05.08.2011
Lettre à un ami - 3 -
Cher Gustave,
Suis ravi d’avoir reçu de tes nouvelles. Je te pensais parti vers quelque villégiature, comme la grande majorité des gens du mois d’août, mais je vois que tu as - encore - préféré rester en ton jardin, pour y cultiver - encore - ton insatiable misanthropie. Ceci dit plaisamment car, comme je t’ai dit souvent, la misanthropie n’est, en fait, que le dépit amoureux de celui qui a trop aimé les hommes et s’en est forcément retrouvé Gros-Jean comme devant.
Merci d’avoir lu Le Théâtre des choses. Je suis vraiment fier que tu y aies trouvé du plaisir et suis très sensible à tes compliments, que je sais être sincères.
Tu soulignes cependant la présence de cette croix sur la couverture. Tu dis avoir une interprétation que tu me livreras une fois que je t’aurai donné la mienne.
Bien. Tout d’abord, pour avoir publié plusieurs fois, tu sais bien que le choix de la couverture échappe généralement à l’auteur. Dans le cas présent cependant, j’avais fourni à l’éditeur tout un lot de photos prises ici, en Pologne, dont celle-ci sur laquelle s’est portée sa préférence.
Elle est extraite d’images que j’ai faites dans un vieux, très vieux cimetière orthodoxe abandonné, près du village de Gnojno. Un cimetière qui a dû être désaffecté en 1918, quand l’occupation russe a pris fin et, en même temps qu'elle, l’orthodoxie obligatoire en matière de religion. Ce lieu m’a fasciné avec ses tombes écroulées, étouffées sous le lierre et la ronce, ses croix aux deux branches vermoulues, ses bruissements d’insectes, sa touffeur, son inquiétant silence. Quand on marche ici, sur des sépultures qu'on ne voit qu'à peine, qu'on devine sous la végétation rampante, on est sur cette frontière ténue qui sépare archéologie et profanation. Seule la quantité de temps qui a ruisselé sur les mémoires, partout, distingue l’une de l’autre.

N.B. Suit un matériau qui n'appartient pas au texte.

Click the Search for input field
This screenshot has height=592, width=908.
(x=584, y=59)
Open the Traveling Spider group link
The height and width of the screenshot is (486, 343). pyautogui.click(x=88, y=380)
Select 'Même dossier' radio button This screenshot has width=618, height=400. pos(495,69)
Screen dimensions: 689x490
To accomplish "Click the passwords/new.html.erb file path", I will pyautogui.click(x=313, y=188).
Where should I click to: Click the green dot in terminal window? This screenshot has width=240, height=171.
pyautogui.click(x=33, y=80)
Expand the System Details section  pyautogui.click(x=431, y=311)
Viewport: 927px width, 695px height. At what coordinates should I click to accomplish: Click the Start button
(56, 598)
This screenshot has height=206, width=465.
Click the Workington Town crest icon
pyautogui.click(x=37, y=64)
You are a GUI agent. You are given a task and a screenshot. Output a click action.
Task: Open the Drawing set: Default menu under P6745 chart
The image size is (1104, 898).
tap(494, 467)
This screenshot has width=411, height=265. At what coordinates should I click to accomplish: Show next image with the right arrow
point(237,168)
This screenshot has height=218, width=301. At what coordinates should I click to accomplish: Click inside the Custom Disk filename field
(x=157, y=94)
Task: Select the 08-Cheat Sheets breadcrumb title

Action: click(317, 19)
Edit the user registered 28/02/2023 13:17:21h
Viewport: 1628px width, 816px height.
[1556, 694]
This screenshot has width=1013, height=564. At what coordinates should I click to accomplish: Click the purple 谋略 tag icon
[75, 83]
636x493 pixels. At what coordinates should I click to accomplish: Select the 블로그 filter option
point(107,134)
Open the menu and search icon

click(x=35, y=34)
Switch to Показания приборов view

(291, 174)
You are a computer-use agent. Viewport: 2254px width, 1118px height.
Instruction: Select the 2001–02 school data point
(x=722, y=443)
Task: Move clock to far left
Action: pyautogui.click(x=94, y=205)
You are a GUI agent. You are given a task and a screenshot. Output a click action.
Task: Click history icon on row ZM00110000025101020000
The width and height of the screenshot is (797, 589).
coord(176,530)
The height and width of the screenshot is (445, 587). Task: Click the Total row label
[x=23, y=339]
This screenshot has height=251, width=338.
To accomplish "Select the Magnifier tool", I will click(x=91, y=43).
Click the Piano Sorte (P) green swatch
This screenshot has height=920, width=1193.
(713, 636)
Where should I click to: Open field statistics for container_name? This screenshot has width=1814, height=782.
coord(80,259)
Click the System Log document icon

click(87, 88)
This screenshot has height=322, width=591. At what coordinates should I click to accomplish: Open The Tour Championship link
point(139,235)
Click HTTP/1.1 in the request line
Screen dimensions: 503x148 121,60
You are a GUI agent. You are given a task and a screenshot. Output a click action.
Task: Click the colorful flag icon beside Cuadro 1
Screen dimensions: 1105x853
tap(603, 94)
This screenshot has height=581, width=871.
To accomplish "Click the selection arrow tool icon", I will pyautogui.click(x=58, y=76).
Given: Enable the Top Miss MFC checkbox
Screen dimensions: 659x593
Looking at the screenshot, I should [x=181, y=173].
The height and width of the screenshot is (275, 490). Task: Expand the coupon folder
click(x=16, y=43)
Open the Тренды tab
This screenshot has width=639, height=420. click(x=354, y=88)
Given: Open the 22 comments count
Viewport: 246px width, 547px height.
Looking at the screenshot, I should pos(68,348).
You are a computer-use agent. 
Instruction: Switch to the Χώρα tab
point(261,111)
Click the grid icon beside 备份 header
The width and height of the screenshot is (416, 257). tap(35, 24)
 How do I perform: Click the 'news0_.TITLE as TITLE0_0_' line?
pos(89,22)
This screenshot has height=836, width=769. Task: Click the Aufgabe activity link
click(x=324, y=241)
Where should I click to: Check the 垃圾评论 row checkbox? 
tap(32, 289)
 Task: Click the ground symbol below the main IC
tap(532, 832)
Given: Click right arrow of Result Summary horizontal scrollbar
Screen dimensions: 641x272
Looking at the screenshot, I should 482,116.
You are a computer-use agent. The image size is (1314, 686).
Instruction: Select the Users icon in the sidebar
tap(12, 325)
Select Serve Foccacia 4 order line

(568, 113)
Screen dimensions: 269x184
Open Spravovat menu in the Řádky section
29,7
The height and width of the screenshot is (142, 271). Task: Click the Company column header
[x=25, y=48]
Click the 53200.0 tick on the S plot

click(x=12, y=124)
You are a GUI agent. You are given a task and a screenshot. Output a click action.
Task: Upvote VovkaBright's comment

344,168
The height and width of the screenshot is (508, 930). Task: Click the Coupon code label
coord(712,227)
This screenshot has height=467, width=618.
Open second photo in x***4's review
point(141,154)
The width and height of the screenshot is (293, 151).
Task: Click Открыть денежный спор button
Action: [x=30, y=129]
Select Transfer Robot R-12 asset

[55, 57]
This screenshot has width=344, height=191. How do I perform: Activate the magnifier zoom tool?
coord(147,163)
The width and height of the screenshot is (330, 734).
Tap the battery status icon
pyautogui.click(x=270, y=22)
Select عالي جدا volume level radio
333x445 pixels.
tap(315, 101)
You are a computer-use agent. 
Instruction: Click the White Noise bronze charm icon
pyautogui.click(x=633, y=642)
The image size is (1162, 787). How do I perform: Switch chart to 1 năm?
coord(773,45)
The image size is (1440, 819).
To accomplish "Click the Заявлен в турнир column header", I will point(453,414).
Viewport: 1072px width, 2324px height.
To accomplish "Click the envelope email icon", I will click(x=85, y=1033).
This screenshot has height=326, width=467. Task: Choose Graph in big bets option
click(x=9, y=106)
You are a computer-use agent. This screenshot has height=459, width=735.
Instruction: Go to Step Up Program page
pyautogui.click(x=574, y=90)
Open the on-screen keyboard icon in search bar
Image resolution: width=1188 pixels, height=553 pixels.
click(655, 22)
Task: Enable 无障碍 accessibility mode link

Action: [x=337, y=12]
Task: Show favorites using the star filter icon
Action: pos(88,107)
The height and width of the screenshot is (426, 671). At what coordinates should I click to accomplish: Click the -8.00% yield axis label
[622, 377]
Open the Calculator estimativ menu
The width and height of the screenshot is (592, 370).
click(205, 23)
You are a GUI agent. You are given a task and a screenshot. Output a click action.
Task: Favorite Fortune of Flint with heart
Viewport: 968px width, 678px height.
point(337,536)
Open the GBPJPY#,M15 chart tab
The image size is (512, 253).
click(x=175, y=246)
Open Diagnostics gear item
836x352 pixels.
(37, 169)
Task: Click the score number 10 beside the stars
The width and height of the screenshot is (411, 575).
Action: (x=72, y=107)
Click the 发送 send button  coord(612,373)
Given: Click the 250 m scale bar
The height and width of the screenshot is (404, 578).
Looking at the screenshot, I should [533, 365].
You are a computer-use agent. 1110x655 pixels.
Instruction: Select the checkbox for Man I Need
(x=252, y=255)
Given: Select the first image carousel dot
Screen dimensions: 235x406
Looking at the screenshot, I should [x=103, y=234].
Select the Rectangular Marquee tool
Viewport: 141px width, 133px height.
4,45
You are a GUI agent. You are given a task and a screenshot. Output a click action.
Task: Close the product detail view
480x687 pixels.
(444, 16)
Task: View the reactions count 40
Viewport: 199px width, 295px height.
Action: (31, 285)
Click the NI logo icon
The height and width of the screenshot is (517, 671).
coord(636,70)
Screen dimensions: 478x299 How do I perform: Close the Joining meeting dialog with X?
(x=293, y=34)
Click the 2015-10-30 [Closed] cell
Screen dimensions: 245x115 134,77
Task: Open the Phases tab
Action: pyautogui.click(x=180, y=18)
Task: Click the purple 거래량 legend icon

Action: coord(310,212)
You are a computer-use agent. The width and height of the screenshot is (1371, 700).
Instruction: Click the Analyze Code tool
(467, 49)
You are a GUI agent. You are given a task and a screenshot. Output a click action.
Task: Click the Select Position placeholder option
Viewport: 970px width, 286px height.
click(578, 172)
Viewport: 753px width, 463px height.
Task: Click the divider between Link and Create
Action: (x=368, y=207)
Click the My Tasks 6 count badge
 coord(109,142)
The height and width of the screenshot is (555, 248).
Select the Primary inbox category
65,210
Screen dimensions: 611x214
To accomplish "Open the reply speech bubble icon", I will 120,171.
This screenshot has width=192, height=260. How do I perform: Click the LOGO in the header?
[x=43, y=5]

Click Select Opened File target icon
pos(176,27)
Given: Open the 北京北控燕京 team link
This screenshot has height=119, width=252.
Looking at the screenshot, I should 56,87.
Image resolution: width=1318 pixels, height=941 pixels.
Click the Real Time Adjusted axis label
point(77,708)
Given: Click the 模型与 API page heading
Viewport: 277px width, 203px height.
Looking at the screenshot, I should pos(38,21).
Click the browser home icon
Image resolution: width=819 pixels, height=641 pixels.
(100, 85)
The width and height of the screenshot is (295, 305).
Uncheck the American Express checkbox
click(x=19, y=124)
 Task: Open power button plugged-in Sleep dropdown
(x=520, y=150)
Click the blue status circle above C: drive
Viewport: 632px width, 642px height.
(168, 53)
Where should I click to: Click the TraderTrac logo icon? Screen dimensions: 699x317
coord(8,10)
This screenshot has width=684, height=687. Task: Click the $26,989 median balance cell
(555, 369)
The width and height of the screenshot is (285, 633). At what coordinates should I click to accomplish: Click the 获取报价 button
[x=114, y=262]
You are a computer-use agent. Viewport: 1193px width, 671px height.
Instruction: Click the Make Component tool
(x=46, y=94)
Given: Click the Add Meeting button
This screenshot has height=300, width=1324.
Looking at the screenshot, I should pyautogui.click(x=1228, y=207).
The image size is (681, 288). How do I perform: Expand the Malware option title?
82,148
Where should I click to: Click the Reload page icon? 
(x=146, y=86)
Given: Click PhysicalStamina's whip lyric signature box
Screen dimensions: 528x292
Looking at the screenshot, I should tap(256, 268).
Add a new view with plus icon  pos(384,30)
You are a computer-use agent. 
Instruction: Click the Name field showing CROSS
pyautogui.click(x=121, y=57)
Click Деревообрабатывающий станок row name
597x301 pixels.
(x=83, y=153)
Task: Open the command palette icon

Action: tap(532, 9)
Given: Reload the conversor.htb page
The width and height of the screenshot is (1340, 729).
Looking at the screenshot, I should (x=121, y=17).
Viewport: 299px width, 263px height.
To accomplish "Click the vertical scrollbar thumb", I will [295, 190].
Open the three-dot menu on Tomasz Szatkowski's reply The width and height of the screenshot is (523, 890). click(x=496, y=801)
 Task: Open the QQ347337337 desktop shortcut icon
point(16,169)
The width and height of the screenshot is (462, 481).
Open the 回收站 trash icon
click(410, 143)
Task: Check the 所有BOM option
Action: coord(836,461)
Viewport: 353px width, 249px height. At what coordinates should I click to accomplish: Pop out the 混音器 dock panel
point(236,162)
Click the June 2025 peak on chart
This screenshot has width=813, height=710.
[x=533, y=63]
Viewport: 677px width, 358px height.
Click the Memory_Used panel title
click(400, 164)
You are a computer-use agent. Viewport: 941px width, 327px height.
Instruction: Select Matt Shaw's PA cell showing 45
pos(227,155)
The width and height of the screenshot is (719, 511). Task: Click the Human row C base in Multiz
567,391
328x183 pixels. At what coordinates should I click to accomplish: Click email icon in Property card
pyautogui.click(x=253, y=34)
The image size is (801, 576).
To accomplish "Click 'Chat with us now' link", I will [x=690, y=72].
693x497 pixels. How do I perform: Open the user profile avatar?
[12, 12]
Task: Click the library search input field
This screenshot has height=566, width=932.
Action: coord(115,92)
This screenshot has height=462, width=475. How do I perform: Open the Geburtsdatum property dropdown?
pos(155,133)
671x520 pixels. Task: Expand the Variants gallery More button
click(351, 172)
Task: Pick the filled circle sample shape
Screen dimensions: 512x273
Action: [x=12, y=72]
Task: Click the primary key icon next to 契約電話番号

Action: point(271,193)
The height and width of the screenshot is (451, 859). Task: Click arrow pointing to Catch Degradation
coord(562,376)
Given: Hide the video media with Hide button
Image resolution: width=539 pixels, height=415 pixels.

J’avais d’ailleurs écrit un texte sur ce lieu; texte que tu peux consulter ici, si ça n’est déjà fait.
L’éditeur du Théâtre des choses m’a donc dit que lui plaisait beaucoup, dans cette photo, le mélange entrelacé des choses humaines et des choses de la Nature. Ce qui est une constante des dix nouvelles du recueil.
Pour ma part, quand je regarde cette photo, avant comme après sa publication, j’y vois, naivement, l’expression symbolisée du retour du Grand Pan, finalement victorieux des religions monothéistes qui l'avaient expulsé, avec la violence que l'on sait, des poésies de l'esprit. Et cette vision des choses correspond bien, dans mon esprit, au Théâtre des choses.
Le grand Pan est mort. Une grande pensée de Pascal ! Le cri victorieux, aussi, de l'église chrétienne.
De toute façon, chacun lira sur cette couverture ce qui lui plaira de lire. D'aucuns ne verront que la croix sans voir l'essentiel : le chêne qui la dévore. Je m’attends donc aux réflexions de quelques fâcheux, promptement enclins au procès d’intention de surface pour éviter d'avoir à regarder plus loin que le bout de leur nez…Des fois que…
Cher Gustave, tu me demandes aussi comment je fais pour être aujourd’hui complètement remonté contre l’édition numérique après en avoir fait les éloges et comment je vis cette « apostasie », comme tu dis malicieusement.
Je te dirai tout ça dans une prochaine lettre.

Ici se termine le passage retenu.